Tous ces jours-ci on nous a beaucoup parlé des personnes qui vivent dans la rue. J'espère que cette attention soudaine est inspirée par le désir de les aider, qu'elle ne cherche pas à exploiter leur misère comme levier politique. En tout cas cette attention médiatique a le mérite de mettre en lumière une réalité que nous essayons souvent d'oublier. Mais ne réduisons pas les actions à mener pour leur rendre leur dignité à des mesures économiques dont on espère plus ou moins secrètement que l'État devrait être le seul responsable.

Les misères morales précèdent les misères économiques

C'est un travers de notre culture de vouloir expliquer toutes les misères par des causes économiques. Celles et ceux qui suivent les miséreux de notre monde savent que l'économie n'est qu'un des éléments d'explication de leur situation. Le facteur économique est aggravé, la plupart du temps, par d'autres éléments qui relèvent de la misère affective et morale, tout simplement.
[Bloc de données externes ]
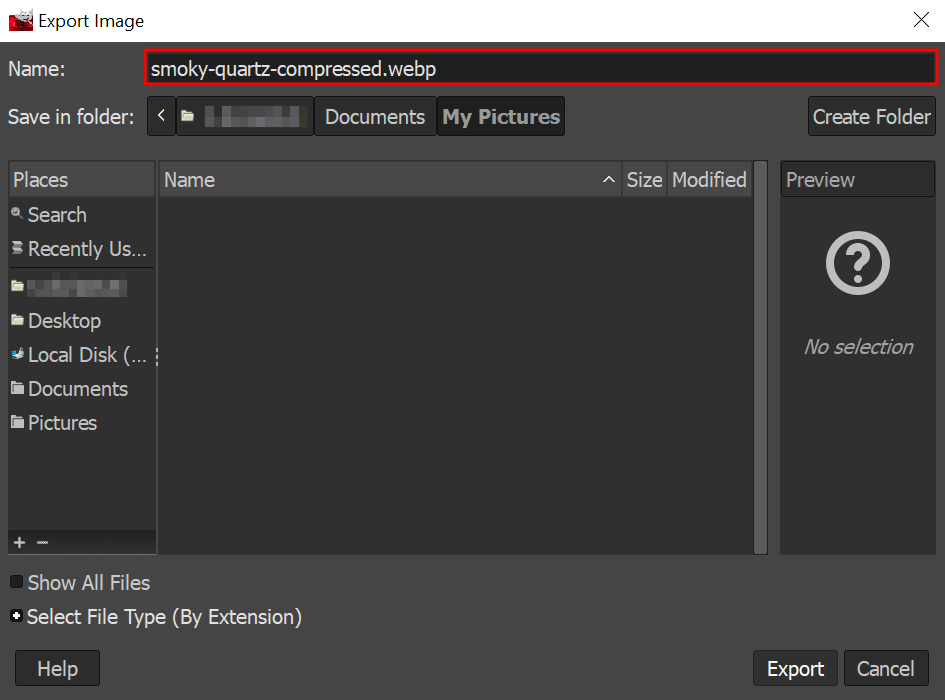
Task: Select the Desktop place shortcut
Action: pyautogui.click(x=64, y=320)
Les familles brisées, les enfants écartelés entre plusieurs parentés et plusieurs références éducatives, les victimes affectives de la culture libertine que nous légitimons par la loi, les handicapés à qui on reproche implicitement de n'avoir pas été éliminés à temps, tout cela que notre société autorise ou encourage relève de nos choix d'électeurs autant que les programmes économiques ou les promesses fiscales.

Mais notre responsabilité d'hommes raisonnables ne se limite pas à nos votes. Elle suppose aussi que nous acceptions de reconsidérer nos manières de vivre au quotidien. Il est plus que temps de sortir de notre lâcheté morale. Tout ne vaut pas tout et tout ce qui est possible n'est pas profitable à l'humanité. On ne peut pas construire une vie humaine raisonnable et juste en faisant l'impasse sur le jugement moral de nos actions. L'homme est un être doué d'intelligence non seulement pour réaliser de grandes choses, mais aussi pour conduire sa vie. Nous devons revoir notre attitude à l'égard de l'argent, de la consommation et des mœurs de notre vie quotidienne.

Allons-nous nous contenter de voir exhiber les misères du monde sur nos écrans, de laisser provoquer notre sensibilité, peut-être laisser solliciter notre générosité sans que rien ne change pour nous ? L'amour n'est pas un jeu télévisé virtuel, il est un acte en vérité. Que sommes-nous prêts à changer à notre vie pour que tout le monde trouve une place digne dans notre société ?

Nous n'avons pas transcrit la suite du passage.